As India starts on vaccination, it is highly essential that the government bolsters public trust in the vaccination process.
What is the plan?
India has approved two vaccines in emergency-use mode:
Covishield by the Serum Institute of India, Pune
Covaxin by Bharat Biotech Ltd.
While it is still unclear who gets which vaccine, there are more doses of Covishield available at present than Covaxin, almost five to one.
It could take a few months before the 30 million prioritised groups get one of their doses.
Others, those in the 50-plus age group and those with comorbidities, will have to wait much longer.
Notably, vaccines such as those by Pfizer and Moderna are also not made available for import by the private sector.
What are the concerns though?
Covaxin belongs to a league of vaccines that has been approved without establishing its efficacy i.e. the extent to which vaccination protects from COVID-19.
There have been differences among scientists such as on the best testing strategy, treatment, extent of infection.
But the differences are more divisive for the approval of Covaxin.
There is declining rate of infections and low relative mortality in India.
So, India is not in as dire a state of emergency that requires it to approve an untested vaccine, when more clarity would likely have come by March 2021.
Also, reports have emerged of trials in Bhopal where volunteers were seemingly under the impression that they were getting a protective shot when some were likely getting a placebo.
In medicine, a placebo is a substance, pill, or other treatment that appears to be a medical intervention, but is not.
Placebos are used when testing new drugs or sometimes when a patient has imagined his/her illness.
Volunteers also complain of no medical follow-up when some developed symptoms such as fever, body pain and loss of appetite.
What is the need for caution?
The vaccine may eventually prove protective. The adverse symptoms reported may also be seen as part of the variety of the human body’s response.
However, a vaccine that evokes distrust is self-defeating.
With childhood immunisation, India has proven that it has the infrastructural backbone to inoculate millions.
The dry runs to test the Co-WIN management software have reportedly given authorities valuable feedback on perfecting the prospective rollout.

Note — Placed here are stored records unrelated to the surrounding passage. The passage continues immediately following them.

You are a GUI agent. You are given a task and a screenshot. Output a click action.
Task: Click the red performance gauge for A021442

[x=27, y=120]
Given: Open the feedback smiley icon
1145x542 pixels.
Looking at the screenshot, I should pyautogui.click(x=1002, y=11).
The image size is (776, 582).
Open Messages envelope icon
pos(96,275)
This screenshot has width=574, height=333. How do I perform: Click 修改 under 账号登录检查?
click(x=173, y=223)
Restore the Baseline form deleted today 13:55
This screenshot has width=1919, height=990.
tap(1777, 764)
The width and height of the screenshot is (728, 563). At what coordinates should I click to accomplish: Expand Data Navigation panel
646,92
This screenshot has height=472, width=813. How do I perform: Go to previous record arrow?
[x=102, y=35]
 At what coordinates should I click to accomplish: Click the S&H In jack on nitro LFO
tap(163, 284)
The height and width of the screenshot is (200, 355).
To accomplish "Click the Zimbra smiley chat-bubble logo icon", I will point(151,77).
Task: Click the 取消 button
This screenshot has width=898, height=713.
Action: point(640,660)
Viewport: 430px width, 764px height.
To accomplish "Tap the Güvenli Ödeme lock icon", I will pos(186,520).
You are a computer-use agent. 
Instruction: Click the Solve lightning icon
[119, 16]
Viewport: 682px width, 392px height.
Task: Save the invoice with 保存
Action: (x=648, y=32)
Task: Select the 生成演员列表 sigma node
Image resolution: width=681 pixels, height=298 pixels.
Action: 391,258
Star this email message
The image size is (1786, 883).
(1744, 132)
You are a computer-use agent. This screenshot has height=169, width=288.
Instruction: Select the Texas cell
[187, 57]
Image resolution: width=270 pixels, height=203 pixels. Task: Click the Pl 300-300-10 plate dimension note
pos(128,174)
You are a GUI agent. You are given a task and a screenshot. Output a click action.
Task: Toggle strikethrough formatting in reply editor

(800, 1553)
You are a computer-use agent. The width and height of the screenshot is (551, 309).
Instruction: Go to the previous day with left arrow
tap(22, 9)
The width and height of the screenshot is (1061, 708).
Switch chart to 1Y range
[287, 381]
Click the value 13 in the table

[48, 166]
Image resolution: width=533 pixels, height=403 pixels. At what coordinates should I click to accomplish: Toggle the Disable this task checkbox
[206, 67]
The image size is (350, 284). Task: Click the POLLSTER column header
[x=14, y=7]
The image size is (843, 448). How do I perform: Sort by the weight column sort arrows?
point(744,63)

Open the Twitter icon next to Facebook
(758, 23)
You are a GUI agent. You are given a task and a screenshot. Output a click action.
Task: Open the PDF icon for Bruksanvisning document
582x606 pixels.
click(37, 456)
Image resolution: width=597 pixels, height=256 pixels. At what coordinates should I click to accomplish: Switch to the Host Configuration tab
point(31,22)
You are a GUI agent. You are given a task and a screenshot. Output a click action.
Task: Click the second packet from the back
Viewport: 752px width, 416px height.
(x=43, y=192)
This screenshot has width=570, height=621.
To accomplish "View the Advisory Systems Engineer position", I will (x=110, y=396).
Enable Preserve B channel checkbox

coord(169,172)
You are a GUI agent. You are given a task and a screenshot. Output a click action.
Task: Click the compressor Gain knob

However, this could be undone if people do not turn up, and worse, if vaccine hesitancy rises.
What lies ahead?
The pandemic gave India an opportunity to examine its dispensation of health care.
Along with improving access, the government must seriously examine the conduct of vaccine trials.
The government must work hard to bolster public trust in vaccination, and monitor the vaccination process for adverse reactions.
On the other hand, Covaxin is best kept as a backup in the event of a sudden surge of cases till its efficacy data are available and acceptable.